EXERCISE DETAILS: Search the material below for the word "target". Copy every line where it is found.

○ ○ ○ ○ ○

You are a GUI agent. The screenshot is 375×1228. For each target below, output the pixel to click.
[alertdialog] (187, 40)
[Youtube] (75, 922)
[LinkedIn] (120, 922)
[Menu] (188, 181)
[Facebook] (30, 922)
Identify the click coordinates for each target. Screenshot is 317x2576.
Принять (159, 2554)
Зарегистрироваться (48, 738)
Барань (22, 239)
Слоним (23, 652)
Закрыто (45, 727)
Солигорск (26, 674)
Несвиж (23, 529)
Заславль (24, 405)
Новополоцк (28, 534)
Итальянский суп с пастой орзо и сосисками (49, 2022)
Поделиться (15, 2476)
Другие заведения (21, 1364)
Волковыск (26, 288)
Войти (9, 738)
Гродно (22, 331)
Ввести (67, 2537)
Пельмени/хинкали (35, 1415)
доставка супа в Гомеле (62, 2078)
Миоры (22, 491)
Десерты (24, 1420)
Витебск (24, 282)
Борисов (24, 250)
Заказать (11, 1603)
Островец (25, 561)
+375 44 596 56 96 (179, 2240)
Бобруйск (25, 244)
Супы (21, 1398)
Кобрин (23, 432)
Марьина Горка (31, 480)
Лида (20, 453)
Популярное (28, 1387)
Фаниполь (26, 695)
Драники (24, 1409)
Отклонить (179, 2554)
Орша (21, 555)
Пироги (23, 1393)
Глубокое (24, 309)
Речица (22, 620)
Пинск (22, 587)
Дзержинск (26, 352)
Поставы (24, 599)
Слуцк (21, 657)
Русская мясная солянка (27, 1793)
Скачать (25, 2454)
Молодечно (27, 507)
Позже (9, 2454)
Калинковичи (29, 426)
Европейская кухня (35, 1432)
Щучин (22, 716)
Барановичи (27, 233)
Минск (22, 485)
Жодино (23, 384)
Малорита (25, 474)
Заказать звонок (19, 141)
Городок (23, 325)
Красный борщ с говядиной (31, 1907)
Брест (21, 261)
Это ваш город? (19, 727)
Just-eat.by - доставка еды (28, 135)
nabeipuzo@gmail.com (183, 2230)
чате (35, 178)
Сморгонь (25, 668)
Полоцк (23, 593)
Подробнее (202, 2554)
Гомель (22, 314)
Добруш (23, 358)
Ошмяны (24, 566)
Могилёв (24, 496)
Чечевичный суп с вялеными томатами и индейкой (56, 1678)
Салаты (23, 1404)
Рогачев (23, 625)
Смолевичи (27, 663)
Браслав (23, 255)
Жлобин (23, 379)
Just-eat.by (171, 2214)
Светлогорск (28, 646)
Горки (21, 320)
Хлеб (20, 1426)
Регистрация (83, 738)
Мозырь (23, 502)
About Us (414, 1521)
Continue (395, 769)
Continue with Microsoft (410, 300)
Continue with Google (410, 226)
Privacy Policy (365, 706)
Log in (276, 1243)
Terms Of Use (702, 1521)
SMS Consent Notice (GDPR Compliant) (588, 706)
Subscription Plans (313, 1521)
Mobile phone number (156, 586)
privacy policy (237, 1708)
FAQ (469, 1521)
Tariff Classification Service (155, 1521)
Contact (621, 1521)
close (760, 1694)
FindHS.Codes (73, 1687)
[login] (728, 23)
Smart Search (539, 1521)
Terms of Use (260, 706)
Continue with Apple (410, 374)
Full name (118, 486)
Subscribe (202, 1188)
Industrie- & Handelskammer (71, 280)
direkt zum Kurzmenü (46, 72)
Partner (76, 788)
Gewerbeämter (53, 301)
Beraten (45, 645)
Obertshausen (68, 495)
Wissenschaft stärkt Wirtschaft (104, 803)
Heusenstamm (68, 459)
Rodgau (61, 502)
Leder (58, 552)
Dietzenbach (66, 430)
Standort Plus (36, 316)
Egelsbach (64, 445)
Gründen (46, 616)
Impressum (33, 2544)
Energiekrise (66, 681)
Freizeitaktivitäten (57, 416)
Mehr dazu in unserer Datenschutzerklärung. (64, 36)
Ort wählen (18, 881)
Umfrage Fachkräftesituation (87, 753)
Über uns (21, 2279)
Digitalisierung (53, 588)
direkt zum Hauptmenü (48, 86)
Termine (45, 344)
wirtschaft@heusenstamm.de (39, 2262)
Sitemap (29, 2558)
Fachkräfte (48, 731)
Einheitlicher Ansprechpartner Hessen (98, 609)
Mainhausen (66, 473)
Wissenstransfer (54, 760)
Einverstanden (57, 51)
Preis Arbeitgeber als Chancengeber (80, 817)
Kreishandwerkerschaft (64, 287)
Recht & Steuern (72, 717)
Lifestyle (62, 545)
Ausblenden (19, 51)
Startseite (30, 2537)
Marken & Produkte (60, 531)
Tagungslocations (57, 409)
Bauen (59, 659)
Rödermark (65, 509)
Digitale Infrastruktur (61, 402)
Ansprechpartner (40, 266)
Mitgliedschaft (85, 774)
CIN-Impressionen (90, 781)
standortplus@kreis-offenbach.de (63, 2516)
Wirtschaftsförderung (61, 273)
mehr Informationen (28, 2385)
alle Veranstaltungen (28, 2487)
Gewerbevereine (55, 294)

○ ○ ○ ○ ○

ANSWER SECTION:
You are a GUI agent. The screenshot is 375×1228. For each target below, output the pixel to click.
Identify the click coordinates for each target. Screenshot is 317x2576.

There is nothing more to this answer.